SUPPLIED RECORDS START

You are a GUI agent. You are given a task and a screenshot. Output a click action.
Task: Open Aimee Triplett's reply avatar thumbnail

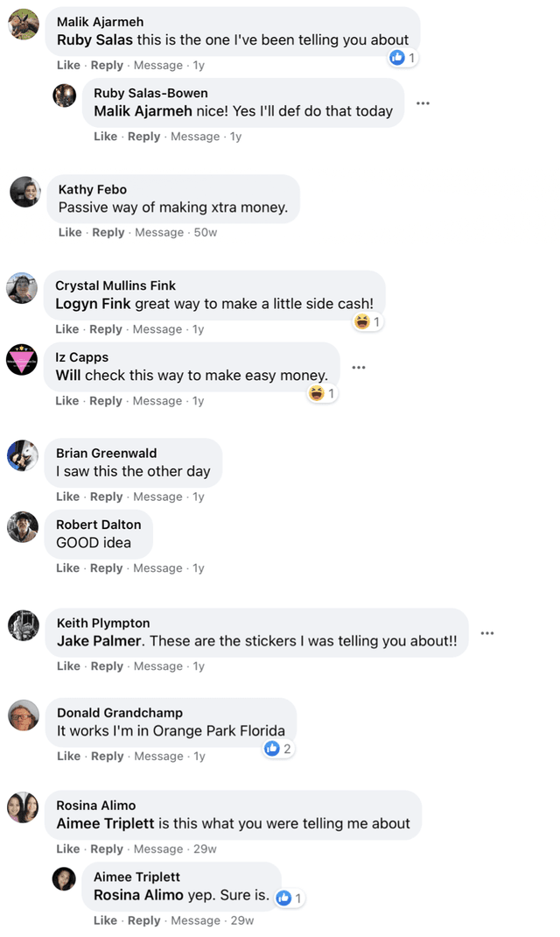64,878
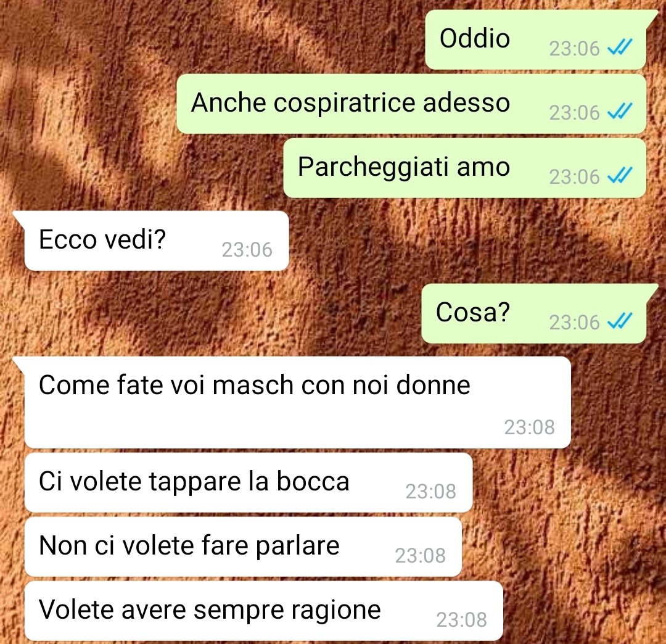
Task: Tap the received 'Ecco vedi?' message
Action: click(157, 241)
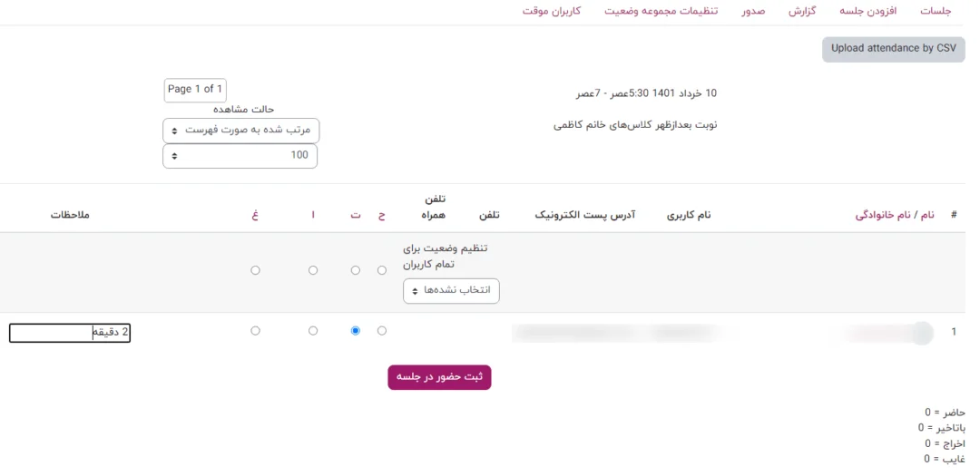The width and height of the screenshot is (980, 476).
Task: Select the ت radio for all users
Action: point(355,270)
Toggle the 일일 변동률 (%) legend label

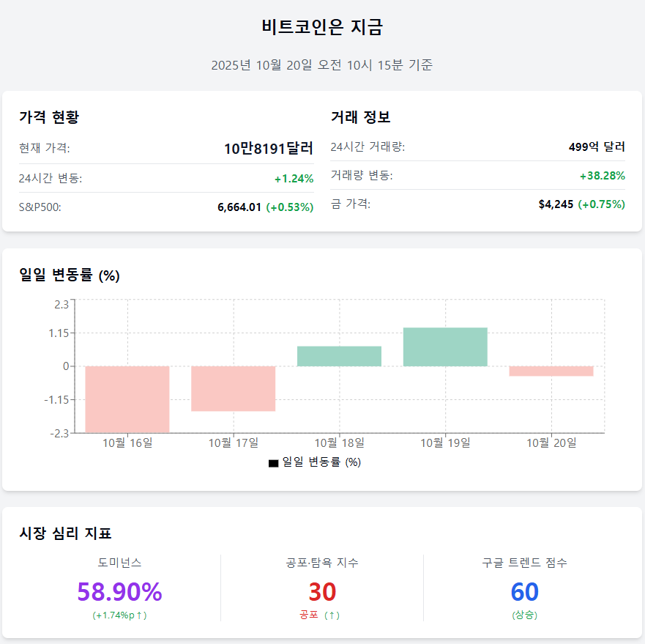tap(321, 462)
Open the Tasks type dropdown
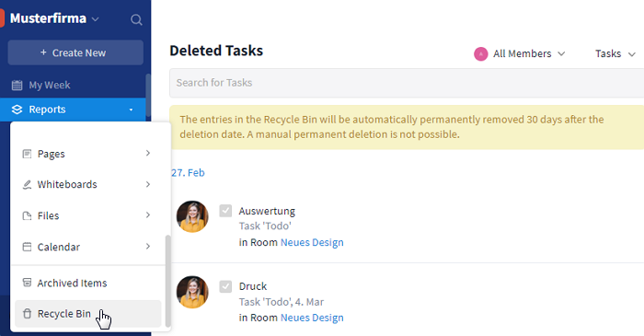Image resolution: width=644 pixels, height=336 pixels. coord(615,53)
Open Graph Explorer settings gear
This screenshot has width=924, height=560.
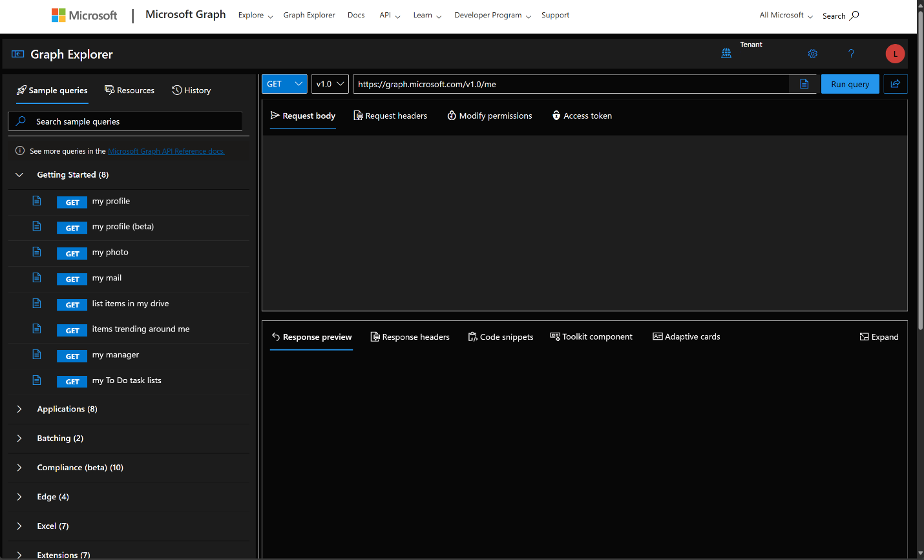coord(812,54)
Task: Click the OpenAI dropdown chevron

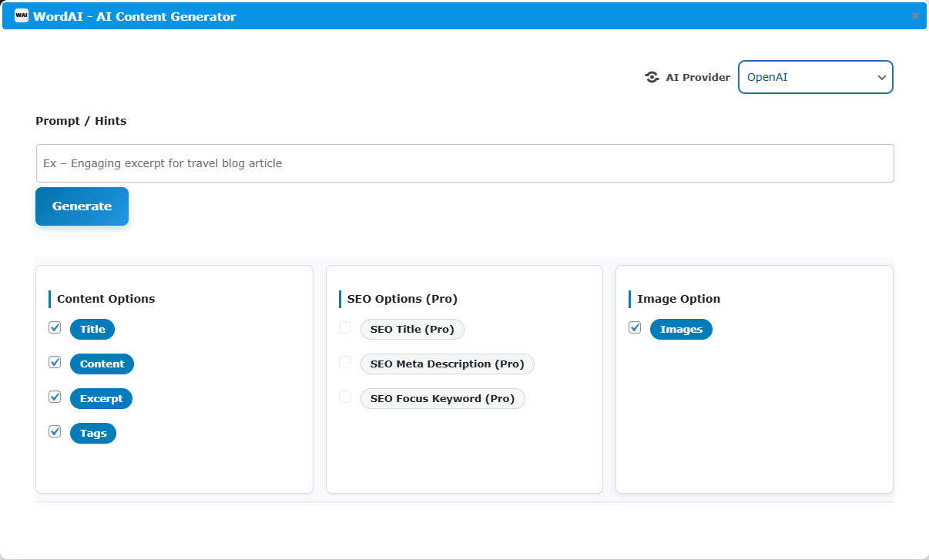Action: click(x=881, y=77)
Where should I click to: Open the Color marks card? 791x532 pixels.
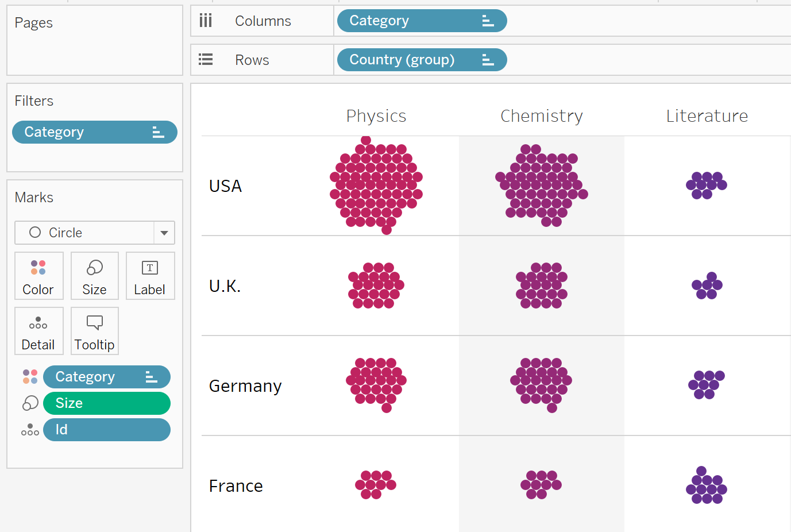pos(38,276)
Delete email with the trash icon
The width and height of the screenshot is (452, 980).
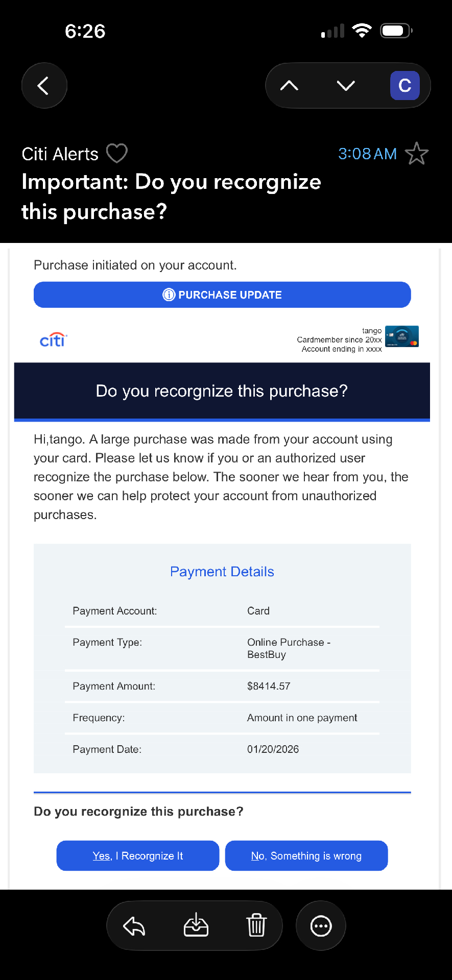click(256, 926)
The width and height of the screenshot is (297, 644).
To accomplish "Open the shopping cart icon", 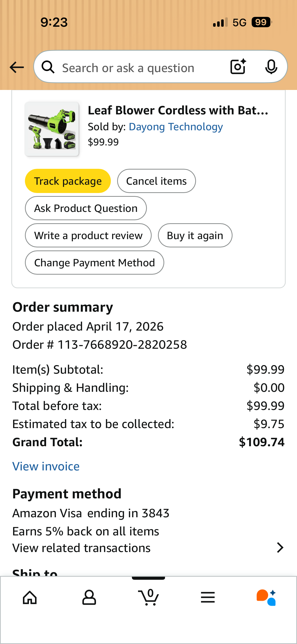I will (149, 597).
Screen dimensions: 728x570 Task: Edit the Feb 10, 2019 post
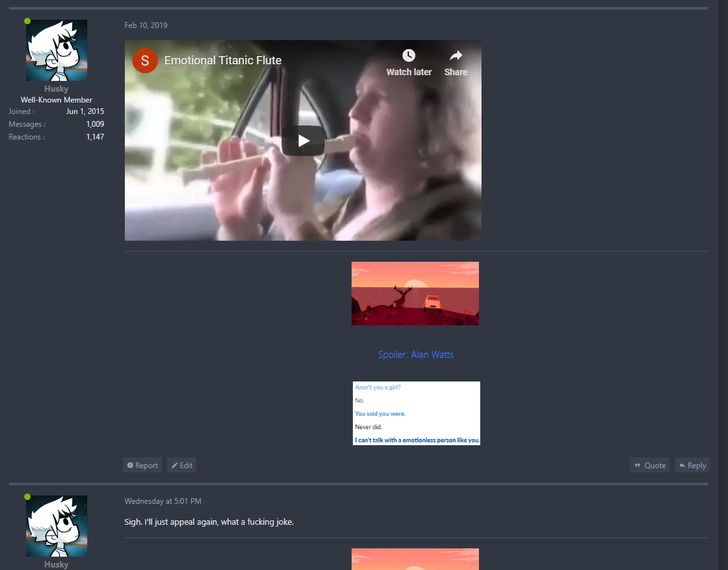[182, 466]
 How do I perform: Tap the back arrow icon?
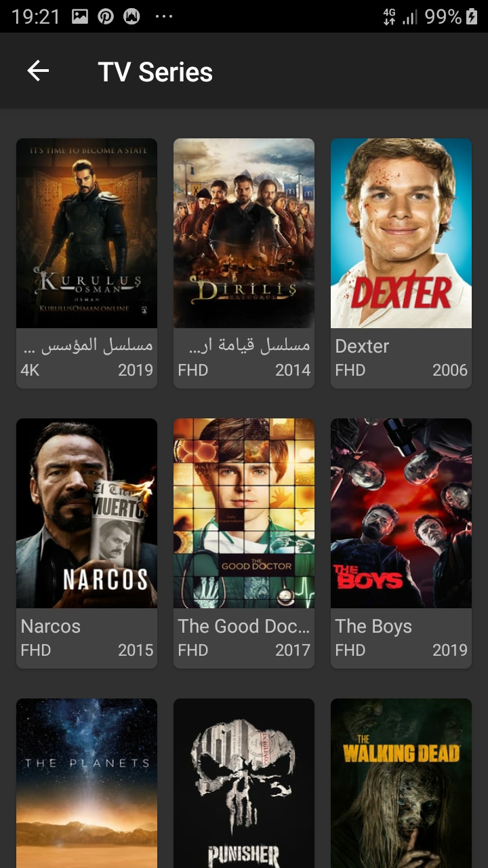(38, 71)
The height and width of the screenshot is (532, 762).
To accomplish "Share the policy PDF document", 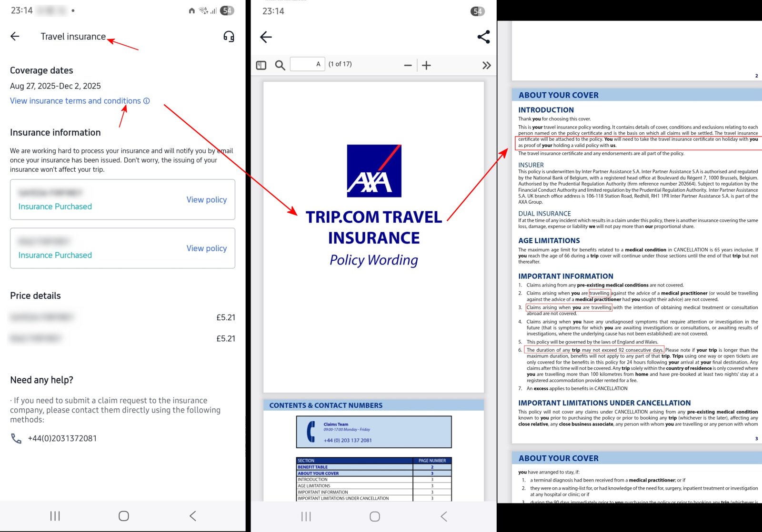I will coord(483,37).
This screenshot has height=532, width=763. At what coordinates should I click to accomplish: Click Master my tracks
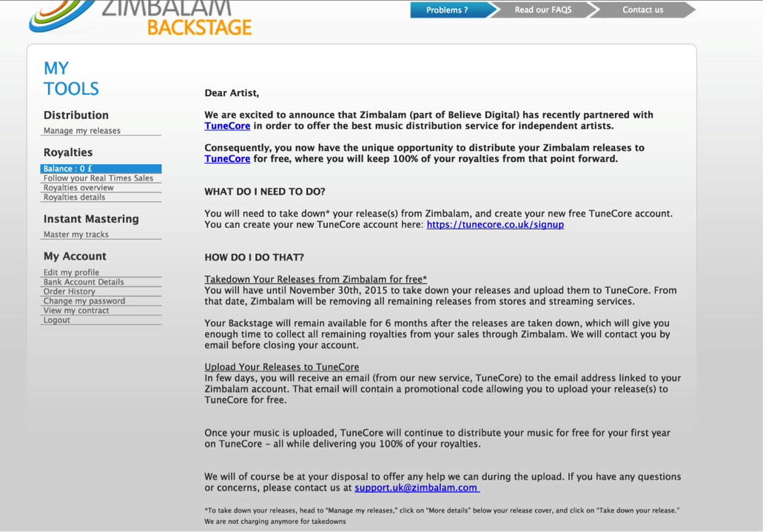point(76,234)
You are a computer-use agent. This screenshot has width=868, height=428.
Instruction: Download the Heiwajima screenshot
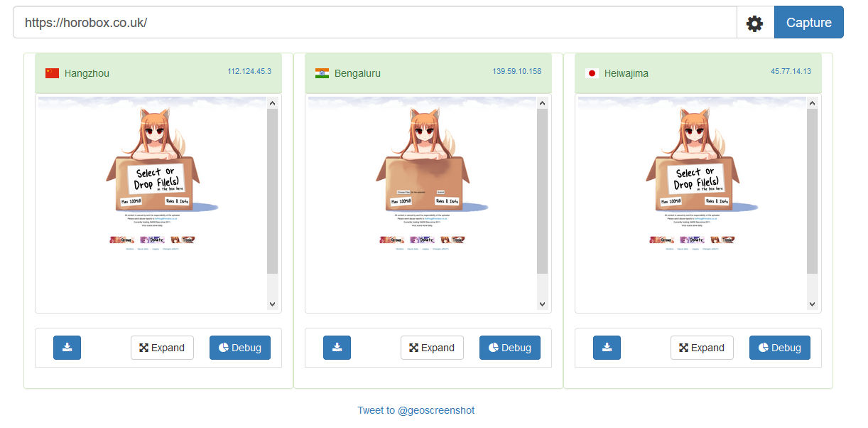click(x=607, y=348)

SUPPLIED RECORDS END

• **WHAT YOU WILL DO**
Take each line above that holds the string "agent" and copy it.

• **ANSWER SECTION**
You are a GUI agent. You are given a task and a screenshot. Output a click action.
You are a computer-use agent. This screenshot has width=868, height=428.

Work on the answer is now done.